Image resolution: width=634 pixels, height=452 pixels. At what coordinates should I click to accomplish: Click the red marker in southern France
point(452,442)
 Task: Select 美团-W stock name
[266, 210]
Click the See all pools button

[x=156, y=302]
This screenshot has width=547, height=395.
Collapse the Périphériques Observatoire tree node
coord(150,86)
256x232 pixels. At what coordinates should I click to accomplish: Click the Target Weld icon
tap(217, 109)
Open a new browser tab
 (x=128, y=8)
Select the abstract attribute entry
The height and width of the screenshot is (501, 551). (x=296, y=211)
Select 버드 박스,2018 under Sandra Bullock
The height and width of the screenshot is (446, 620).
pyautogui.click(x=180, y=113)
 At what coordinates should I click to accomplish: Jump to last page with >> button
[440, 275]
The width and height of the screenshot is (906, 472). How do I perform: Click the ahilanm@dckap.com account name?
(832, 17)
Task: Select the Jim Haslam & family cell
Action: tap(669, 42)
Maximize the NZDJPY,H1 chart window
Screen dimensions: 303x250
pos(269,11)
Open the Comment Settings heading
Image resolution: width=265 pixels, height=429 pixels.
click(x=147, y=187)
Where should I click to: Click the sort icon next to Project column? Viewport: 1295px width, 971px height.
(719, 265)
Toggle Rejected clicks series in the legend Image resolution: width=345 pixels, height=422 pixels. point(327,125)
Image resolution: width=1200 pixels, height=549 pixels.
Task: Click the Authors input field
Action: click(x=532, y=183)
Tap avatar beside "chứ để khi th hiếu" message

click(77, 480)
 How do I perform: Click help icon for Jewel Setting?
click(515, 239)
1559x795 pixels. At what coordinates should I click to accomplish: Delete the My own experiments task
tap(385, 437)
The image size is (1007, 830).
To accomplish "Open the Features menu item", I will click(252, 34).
====================
What the task requires:
The response should be an exact copy of every line above.

Reply to the exercise:
Image resolution: width=634 pixels, height=452 pixels. At what coordinates should I click to accomplish: Click the red marker in southern France
point(452,442)
 Task: Select 美团-W stock name
[266, 210]
Click the See all pools button

[x=156, y=302]
This screenshot has width=547, height=395.
Collapse the Périphériques Observatoire tree node
coord(150,86)
256x232 pixels. At what coordinates should I click to accomplish: Click the Target Weld icon
tap(217, 109)
Open a new browser tab
 (x=128, y=8)
Select the abstract attribute entry
The height and width of the screenshot is (501, 551). (x=296, y=211)
Select 버드 박스,2018 under Sandra Bullock
The height and width of the screenshot is (446, 620).
pyautogui.click(x=180, y=113)
 At what coordinates should I click to accomplish: Jump to last page with >> button
[440, 275]
The width and height of the screenshot is (906, 472). How do I perform: Click the ahilanm@dckap.com account name?
(832, 17)
Task: Select the Jim Haslam & family cell
Action: tap(669, 42)
Maximize the NZDJPY,H1 chart window
Screen dimensions: 303x250
pos(269,11)
Open the Comment Settings heading
Image resolution: width=265 pixels, height=429 pixels.
click(x=147, y=187)
Where should I click to: Click the sort icon next to Project column? Viewport: 1295px width, 971px height.
(719, 265)
Toggle Rejected clicks series in the legend Image resolution: width=345 pixels, height=422 pixels. point(327,125)
Image resolution: width=1200 pixels, height=549 pixels.
Task: Click the Authors input field
Action: click(x=532, y=183)
Tap avatar beside "chứ để khi th hiếu" message

click(77, 480)
 How do I perform: Click help icon for Jewel Setting?
click(515, 239)
1559x795 pixels. At what coordinates should I click to accomplish: Delete the My own experiments task
tap(385, 437)
The image size is (1007, 830).
To accomplish "Open the Features menu item", I will click(252, 34).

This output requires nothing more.